Stored data entries

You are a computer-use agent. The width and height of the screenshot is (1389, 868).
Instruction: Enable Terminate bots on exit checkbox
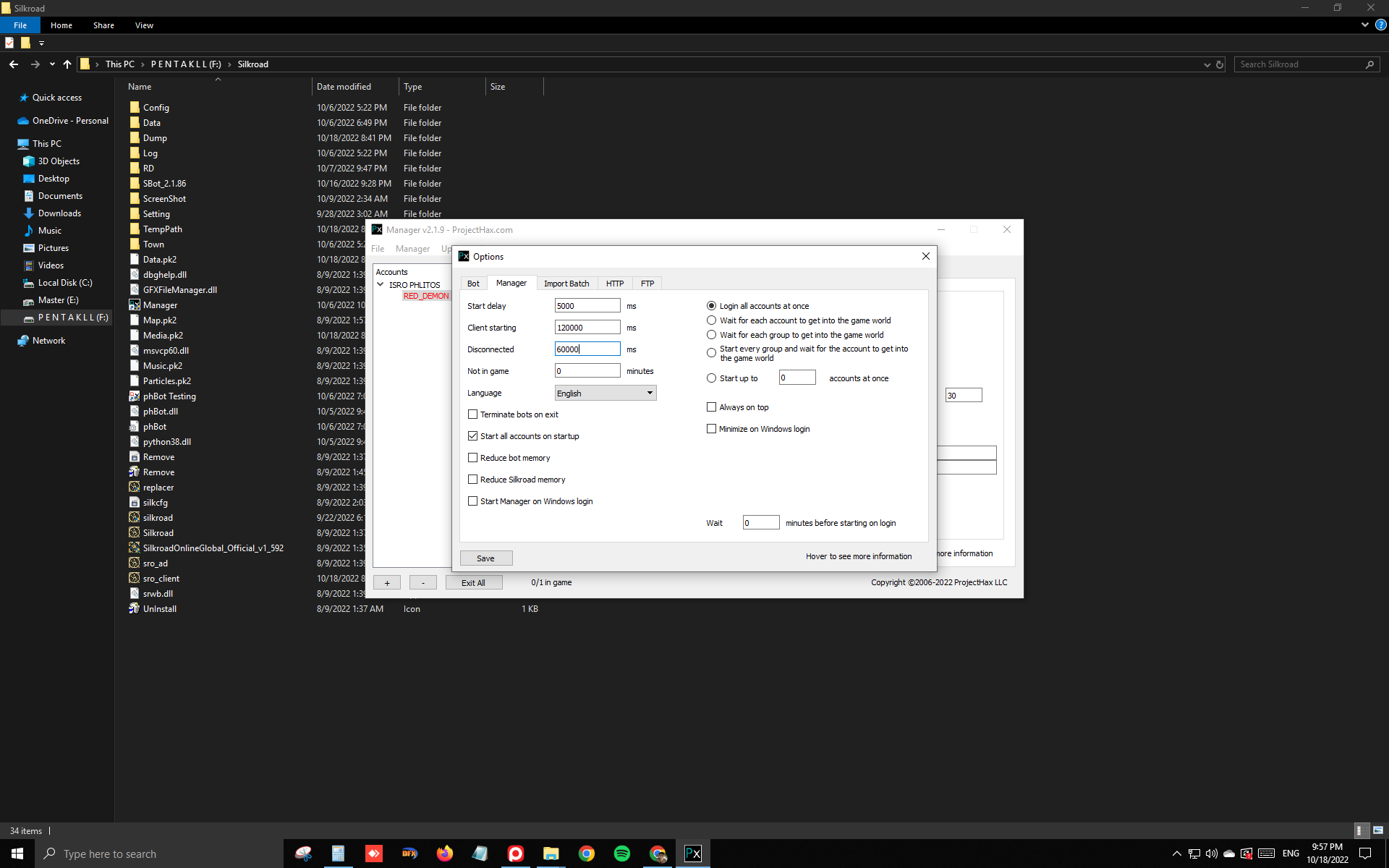coord(473,414)
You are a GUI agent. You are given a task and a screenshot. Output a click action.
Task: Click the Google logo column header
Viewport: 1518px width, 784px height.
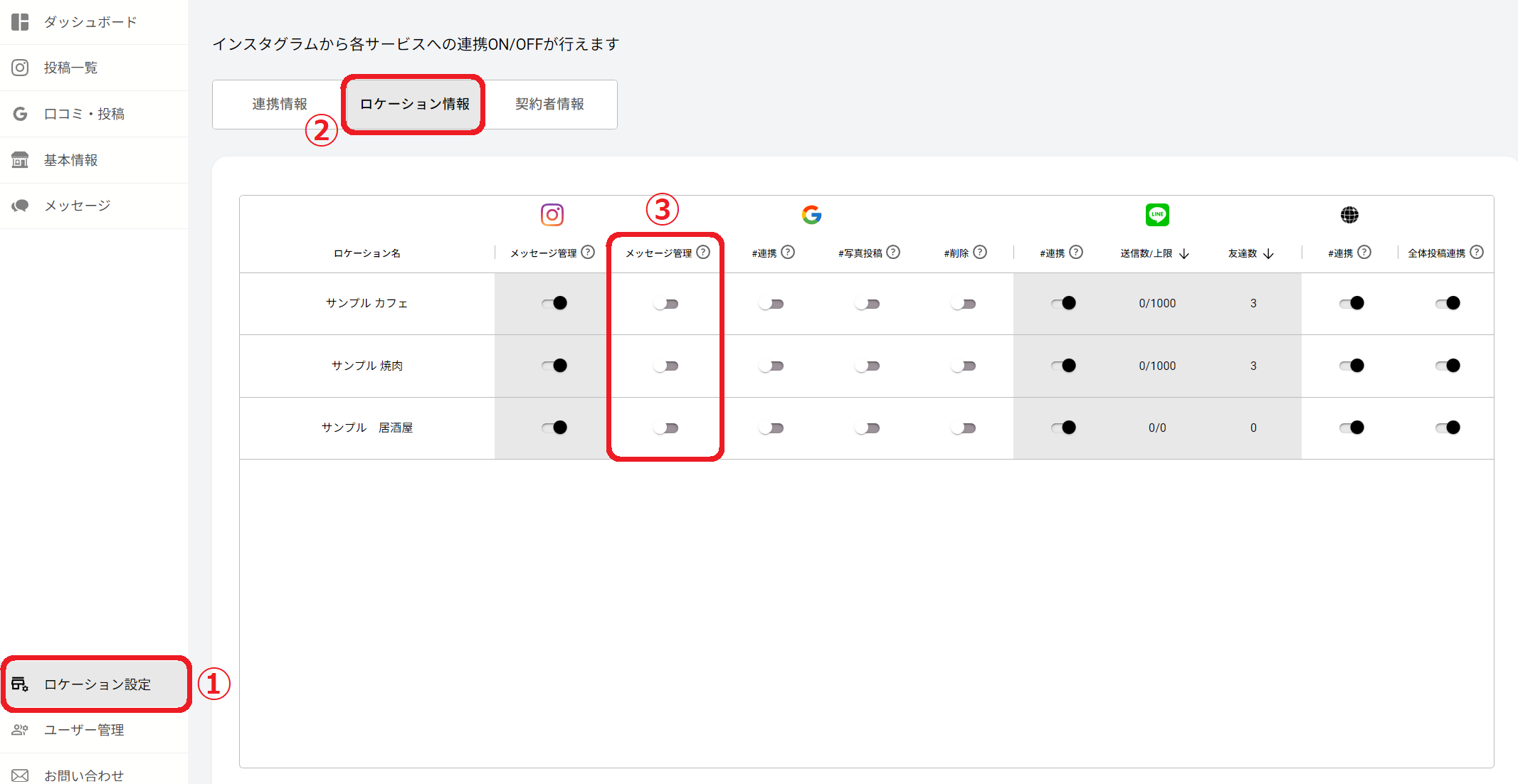pos(811,214)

§ **WHAT NEEDS TO BE DONE**:
Print the records above verbatim, minus any pictures.

§ **PROBLEM SOLUTION**:
You are a computer-use agent. The width and height of the screenshot is (1389, 868).
Instruction: Enable Terminate bots on exit checkbox
coord(473,414)
You are a GUI agent. You are given a task and a screenshot. Output a click action.
Task: Click the Google logo column header
Viewport: 1518px width, 784px height.
pos(811,214)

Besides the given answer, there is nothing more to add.